## Extracted entries
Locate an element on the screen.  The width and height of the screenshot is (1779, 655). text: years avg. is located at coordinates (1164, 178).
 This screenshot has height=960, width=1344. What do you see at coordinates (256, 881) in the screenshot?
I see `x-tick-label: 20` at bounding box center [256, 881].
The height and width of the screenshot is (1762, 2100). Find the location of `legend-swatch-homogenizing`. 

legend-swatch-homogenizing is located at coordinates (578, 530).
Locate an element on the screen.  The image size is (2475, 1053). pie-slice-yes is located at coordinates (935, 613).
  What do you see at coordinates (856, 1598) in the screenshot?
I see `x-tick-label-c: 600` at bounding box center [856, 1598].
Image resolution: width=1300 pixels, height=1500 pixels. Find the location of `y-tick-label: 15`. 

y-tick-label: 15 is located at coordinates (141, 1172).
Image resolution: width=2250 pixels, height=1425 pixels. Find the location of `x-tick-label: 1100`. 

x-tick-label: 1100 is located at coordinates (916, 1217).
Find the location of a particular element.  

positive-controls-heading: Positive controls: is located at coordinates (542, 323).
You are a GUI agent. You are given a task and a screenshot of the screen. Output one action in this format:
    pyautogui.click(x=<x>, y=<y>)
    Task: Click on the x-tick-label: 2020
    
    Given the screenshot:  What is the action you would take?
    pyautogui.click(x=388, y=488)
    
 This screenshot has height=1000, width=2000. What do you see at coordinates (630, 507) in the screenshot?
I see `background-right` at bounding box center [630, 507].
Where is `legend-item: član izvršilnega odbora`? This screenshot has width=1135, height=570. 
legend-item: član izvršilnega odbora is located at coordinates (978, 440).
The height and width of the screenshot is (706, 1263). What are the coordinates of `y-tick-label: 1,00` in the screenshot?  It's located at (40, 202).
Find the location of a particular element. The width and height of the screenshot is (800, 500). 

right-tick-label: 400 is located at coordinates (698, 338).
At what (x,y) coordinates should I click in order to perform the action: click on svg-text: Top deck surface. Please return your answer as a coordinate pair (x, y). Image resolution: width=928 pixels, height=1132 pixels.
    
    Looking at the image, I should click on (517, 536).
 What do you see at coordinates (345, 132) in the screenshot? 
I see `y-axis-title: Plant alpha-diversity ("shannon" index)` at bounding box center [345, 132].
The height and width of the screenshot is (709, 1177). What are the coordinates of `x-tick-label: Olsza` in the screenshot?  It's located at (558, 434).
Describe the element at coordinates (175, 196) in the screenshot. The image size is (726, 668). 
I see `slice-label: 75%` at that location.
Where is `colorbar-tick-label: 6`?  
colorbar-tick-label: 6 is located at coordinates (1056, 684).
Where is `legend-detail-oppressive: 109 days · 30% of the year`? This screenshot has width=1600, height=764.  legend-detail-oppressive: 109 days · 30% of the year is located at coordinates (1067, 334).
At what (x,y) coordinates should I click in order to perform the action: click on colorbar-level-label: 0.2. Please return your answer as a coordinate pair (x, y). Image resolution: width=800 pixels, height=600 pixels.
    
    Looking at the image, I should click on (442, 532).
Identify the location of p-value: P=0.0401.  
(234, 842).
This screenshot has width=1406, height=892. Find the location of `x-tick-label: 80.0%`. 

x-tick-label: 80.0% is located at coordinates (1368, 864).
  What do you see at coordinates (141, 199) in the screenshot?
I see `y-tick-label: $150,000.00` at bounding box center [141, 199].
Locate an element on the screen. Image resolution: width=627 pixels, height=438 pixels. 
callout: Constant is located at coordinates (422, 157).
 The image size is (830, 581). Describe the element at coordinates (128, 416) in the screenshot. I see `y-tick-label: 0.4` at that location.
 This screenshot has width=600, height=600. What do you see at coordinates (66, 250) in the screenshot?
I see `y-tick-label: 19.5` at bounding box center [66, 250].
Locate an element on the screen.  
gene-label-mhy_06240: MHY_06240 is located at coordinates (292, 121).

## The problem
Give everything in the material from the line containing "Image resolution: width=1300" down to the line containing "positive-controls-heading: Positive controls: is" as a two-column CSV headed input and output. Each row should pair one input with its output, each in a single quoted field, with line breaks turned into spaces.

## Task response
input,output
"Image resolution: width=1300 pixels, height=1500 pixels. Find the location of `y-tick-label: 15`.","y-tick-label: 15 is located at coordinates (141, 1172)."
"Image resolution: width=2250 pixels, height=1425 pixels. Find the location of `x-tick-label: 1100`.","x-tick-label: 1100 is located at coordinates (916, 1217)."
"Find the location of a particular element.","positive-controls-heading: Positive controls: is located at coordinates (542, 323)."